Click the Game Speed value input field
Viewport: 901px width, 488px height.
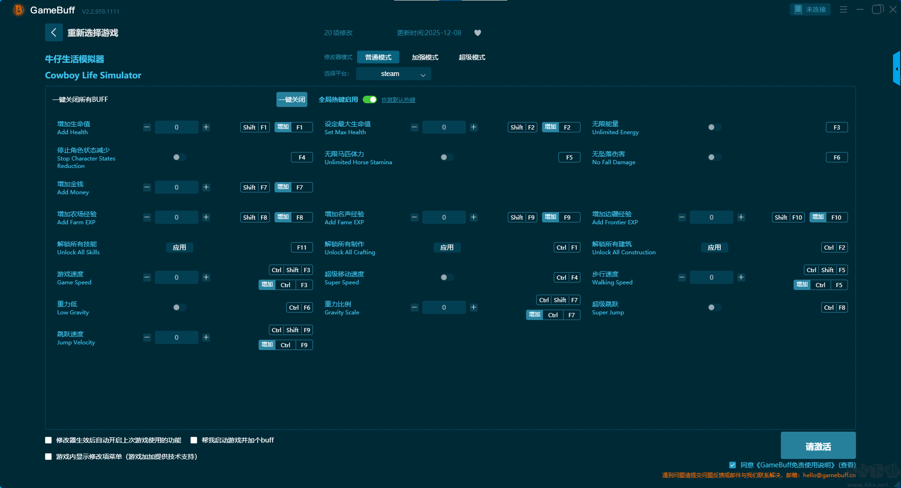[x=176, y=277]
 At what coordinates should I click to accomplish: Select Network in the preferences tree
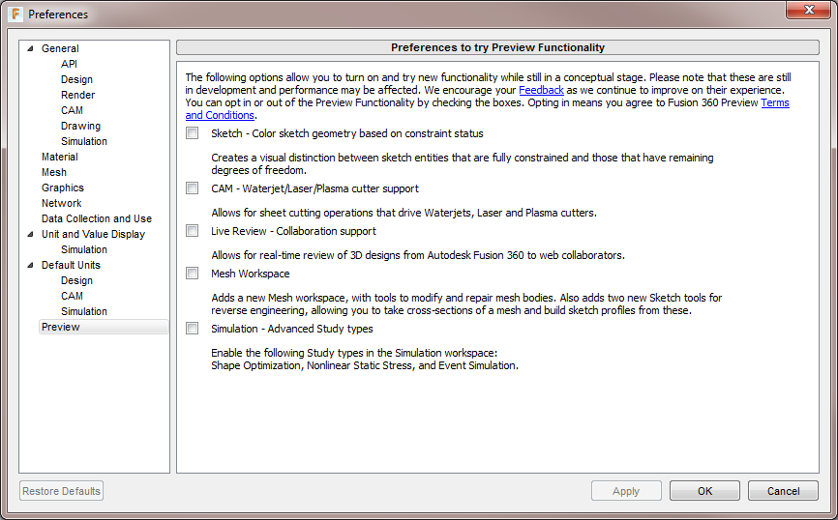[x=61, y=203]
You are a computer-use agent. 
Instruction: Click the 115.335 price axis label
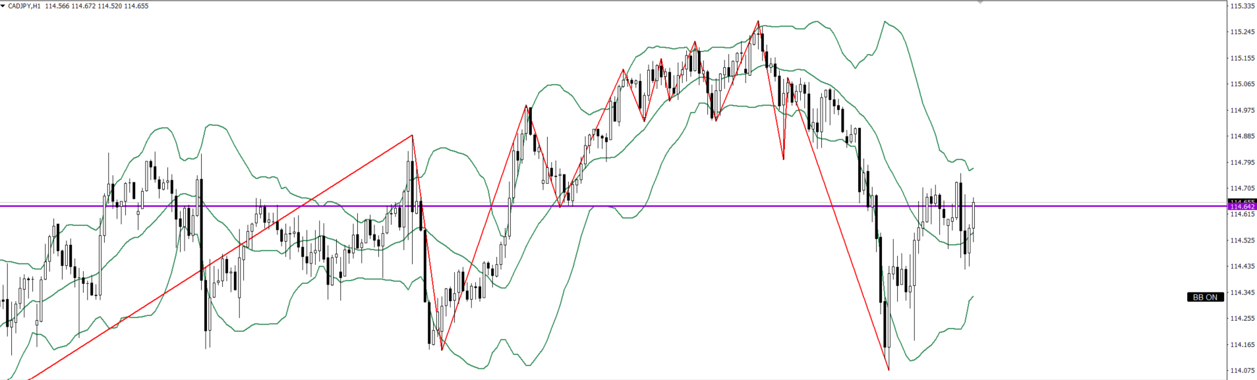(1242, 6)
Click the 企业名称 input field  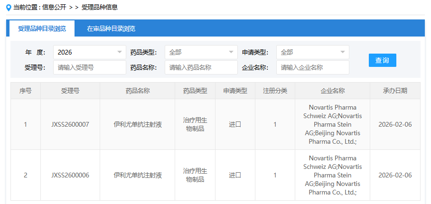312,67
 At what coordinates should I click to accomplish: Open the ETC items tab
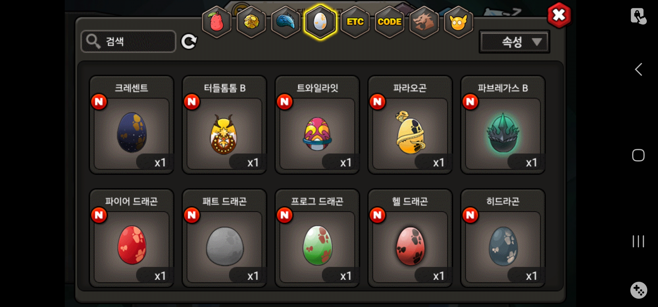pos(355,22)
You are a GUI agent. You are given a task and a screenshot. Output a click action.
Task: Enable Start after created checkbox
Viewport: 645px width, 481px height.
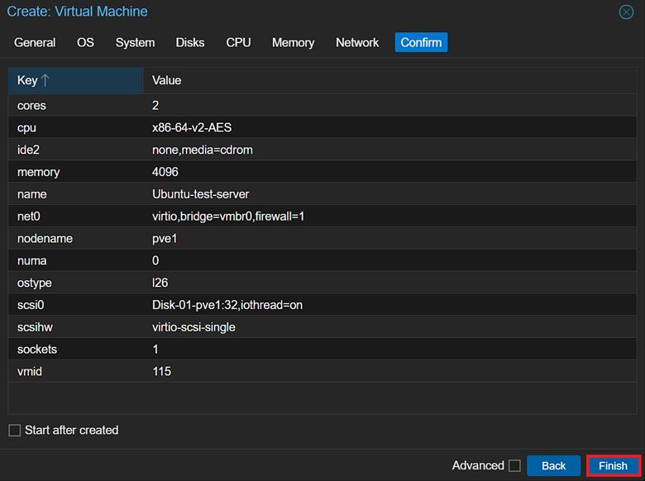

■ GIVEN TASK
Copy every line of the data above that contains the word "coordinates".

■ OUTPUT OF THE TASK
 At what coordinates should I click to accomplish: Select Network in the preferences tree
 At what coordinates should I click to accomplish: Open the ETC items tab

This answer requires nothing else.